Ce sujet ne peut pas être isolé du reste des expertises idverde. Le groupe intervient en création et entretien des espaces verts, en espaces urbains, en terrains de jeu, en génie écologique, en soins des arbres et élagage, en paysagisme d’intérieur, en arrosage et fontainerie ou encore en entretien des espaces sportifs. Dans chacun de ces métiers, la sécurité accompagne la qualité d’exécution.

Un chantier bien préparé protège mieux les équipes. Un matériel bien entretenu améliore aussi la qualité du geste. Une zone bien balisée sécurise les usagers. Une meilleure organisation réduit à la fois le risque, les interruptions et les reprises inutiles. Il y a ici une cohérence de fond avec la signature du groupe, “toutes les solutions sont dans la nature”. Pour idverde, la nature n’est pas un décor. C’est une matière vivante, mouvante, soumise au climat, aux usages, au temps long, à la biodiversité et à la fréquentation humaine.

Travailler dans cet environnement impose une compétence technique élevée, mais aussi une attention constante à la santé, aux interactions, aux équipements et à la responsabilité collective. La sécurité chez idverde s’inscrit dans cette vision exigeante des métiers du paysage. Elle protège les femmes et les hommes qui réalisent les projets. Elle protège aussi la promesse faite au territoire. Cette exigence rejoint enfin les autres engagements du groupe : innovation sociale et technologique, insertion professionnelle, développement des compétences, ancrage local et transition écologique et environnementale.

Une entreprise leader ne se contente pas de produire.
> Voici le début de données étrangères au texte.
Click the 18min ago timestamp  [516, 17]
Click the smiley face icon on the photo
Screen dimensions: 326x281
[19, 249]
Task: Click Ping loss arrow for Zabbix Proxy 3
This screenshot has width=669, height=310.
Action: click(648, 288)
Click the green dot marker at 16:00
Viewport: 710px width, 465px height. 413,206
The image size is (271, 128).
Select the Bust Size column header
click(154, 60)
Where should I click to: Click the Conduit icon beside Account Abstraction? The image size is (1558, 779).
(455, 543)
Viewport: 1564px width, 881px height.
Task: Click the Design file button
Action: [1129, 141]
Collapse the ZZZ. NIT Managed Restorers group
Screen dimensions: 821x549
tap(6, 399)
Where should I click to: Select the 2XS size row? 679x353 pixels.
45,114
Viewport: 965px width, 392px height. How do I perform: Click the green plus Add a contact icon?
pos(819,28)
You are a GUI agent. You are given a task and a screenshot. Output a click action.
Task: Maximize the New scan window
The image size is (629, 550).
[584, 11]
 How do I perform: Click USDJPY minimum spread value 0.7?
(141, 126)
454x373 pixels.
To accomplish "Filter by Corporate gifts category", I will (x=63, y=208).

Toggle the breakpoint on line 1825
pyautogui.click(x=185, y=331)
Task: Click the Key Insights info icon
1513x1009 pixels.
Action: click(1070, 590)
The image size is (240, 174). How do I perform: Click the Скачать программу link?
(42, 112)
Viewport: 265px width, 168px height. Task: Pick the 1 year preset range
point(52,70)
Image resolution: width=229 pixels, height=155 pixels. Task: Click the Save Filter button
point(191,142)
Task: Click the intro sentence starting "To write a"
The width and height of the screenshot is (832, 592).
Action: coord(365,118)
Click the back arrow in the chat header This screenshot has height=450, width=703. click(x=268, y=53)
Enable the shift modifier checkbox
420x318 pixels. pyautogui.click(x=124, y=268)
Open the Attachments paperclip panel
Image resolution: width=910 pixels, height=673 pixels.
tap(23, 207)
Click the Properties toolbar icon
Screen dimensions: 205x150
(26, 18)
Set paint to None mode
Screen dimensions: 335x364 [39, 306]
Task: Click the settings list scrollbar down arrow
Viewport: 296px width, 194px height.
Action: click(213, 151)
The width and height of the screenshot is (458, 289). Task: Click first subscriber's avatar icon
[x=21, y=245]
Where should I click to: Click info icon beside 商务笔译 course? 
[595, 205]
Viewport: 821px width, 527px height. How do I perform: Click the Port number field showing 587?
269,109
Elle crée un cadre de travail fiable. Elle organise les coopérations. Elle fait monter les effectifs en compétence. Elle transforme les retours d’expérience en décisions utiles. Sur ce point, la sécurité chez idverde révèle quelque chose de plus large qu’une politique QSE2. Elle montre une manière de diriger, de former et de faire équipe.

Conclusion

La sécurité chez idverde se distingue par sa sobriété et par sa constance.

Elle ne repose pas sur des déclarations spectaculaires. Elle repose sur des règles vitales claires, sur des matériels contrôlés, sur la formation sécurité, sur des audits réguliers, sur une lecture précise des risques et sur une implication réelle du management.

Dans les métiers du paysage, où chaque jour confronte les équipes à des paramètres différents, cette rigueur conditionne la maîtrise des travaux, la qualité du service et la confiance des clients institutionnels.

En éclairant les déplacements à pied, la conformité des équipements, le rôle des managers et la force du retour terrain, ce zoom sécurité montre une chose nette : chez idverde, la prévention n’est pas séparée de la performance, elle en est une condition.

C’est aussi ce qui donne à la sécurité chez idverde sa portée stratégique. Protéger les personnes, protéger le projet, la continuité d’activité et la capacité du groupe à aménager des espaces plus verts, plus sûrs et plus durables.

1 INRS : Les chutes de plain-pied en situation professionnelle. Circonstances de chutes particulièrement graves à travers l’analyse statistique de 459 cas.

2 Qualité, Sécurité et environnement.